(Your assignment): When you reach the line that has "Enable the lightspeed checkbox" in the material below, reproduce it and each line after it exactly, through the last one.

(Records for processing):
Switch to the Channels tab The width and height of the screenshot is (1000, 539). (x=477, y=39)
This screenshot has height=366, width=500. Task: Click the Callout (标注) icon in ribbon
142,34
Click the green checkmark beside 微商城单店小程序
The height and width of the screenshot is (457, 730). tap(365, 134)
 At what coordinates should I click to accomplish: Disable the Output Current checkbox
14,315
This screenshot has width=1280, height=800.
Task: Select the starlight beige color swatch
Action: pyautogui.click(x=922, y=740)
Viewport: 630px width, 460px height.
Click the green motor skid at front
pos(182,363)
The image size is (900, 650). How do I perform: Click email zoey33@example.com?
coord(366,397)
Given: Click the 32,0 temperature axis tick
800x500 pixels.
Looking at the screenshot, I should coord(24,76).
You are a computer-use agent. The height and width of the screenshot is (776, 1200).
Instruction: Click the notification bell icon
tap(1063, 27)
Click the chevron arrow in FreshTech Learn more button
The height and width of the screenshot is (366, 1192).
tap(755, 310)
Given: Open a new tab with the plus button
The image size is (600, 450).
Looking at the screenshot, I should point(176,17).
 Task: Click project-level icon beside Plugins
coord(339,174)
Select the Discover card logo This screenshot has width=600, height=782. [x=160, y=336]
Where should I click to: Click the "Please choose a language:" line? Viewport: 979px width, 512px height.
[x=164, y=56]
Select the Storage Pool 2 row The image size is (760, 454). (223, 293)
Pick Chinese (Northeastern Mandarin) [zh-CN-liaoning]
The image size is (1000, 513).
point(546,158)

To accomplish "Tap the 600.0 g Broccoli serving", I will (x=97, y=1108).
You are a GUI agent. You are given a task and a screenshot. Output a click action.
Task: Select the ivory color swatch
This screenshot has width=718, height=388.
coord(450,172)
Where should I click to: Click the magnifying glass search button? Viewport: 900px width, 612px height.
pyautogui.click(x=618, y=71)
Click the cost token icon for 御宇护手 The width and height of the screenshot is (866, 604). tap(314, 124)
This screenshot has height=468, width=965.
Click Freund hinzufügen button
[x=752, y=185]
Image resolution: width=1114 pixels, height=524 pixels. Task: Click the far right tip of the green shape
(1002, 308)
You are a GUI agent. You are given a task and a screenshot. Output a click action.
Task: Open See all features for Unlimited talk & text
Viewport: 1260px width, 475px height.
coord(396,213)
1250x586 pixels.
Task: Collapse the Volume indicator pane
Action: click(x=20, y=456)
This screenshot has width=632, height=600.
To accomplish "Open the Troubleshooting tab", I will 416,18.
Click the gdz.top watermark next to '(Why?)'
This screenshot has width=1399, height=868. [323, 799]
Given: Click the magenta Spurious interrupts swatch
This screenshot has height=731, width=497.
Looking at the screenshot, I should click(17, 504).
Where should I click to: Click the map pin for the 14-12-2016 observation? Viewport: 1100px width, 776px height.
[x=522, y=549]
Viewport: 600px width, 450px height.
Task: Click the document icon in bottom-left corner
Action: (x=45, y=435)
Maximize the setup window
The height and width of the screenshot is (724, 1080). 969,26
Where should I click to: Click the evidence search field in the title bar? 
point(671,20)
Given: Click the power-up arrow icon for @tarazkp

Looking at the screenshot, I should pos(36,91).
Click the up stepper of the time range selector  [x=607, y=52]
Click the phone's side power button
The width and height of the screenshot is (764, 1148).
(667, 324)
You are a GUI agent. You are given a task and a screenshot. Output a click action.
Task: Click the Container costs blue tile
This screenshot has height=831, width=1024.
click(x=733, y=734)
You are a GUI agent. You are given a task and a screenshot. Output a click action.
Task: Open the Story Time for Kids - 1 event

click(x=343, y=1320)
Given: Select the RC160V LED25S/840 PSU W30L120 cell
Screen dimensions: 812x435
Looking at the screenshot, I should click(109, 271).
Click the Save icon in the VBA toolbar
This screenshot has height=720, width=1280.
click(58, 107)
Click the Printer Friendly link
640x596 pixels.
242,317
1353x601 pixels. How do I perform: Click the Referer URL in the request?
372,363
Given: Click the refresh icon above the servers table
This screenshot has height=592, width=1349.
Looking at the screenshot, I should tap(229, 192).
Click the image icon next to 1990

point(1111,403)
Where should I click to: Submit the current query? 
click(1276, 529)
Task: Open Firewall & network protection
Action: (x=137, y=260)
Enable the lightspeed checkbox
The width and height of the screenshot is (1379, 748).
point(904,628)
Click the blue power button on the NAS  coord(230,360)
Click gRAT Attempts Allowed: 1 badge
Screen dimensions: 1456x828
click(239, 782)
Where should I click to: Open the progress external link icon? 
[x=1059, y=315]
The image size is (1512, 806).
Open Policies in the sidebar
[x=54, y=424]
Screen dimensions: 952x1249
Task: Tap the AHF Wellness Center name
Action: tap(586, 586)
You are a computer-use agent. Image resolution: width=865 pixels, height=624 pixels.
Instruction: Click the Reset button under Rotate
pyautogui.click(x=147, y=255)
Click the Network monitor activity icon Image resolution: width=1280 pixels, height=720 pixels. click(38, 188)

(Completed task):
Enable the lightspeed checkbox
The width and height of the screenshot is (1379, 748).
point(904,628)
Click the blue power button on the NAS  coord(230,360)
Click gRAT Attempts Allowed: 1 badge
Screen dimensions: 1456x828
click(239, 782)
Where should I click to: Open the progress external link icon? 
[x=1059, y=315]
The image size is (1512, 806).
Open Policies in the sidebar
[x=54, y=424]
Screen dimensions: 952x1249
Task: Tap the AHF Wellness Center name
Action: tap(586, 586)
You are a computer-use agent. Image resolution: width=865 pixels, height=624 pixels.
Instruction: Click the Reset button under Rotate
pyautogui.click(x=147, y=255)
Click the Network monitor activity icon Image resolution: width=1280 pixels, height=720 pixels. click(38, 188)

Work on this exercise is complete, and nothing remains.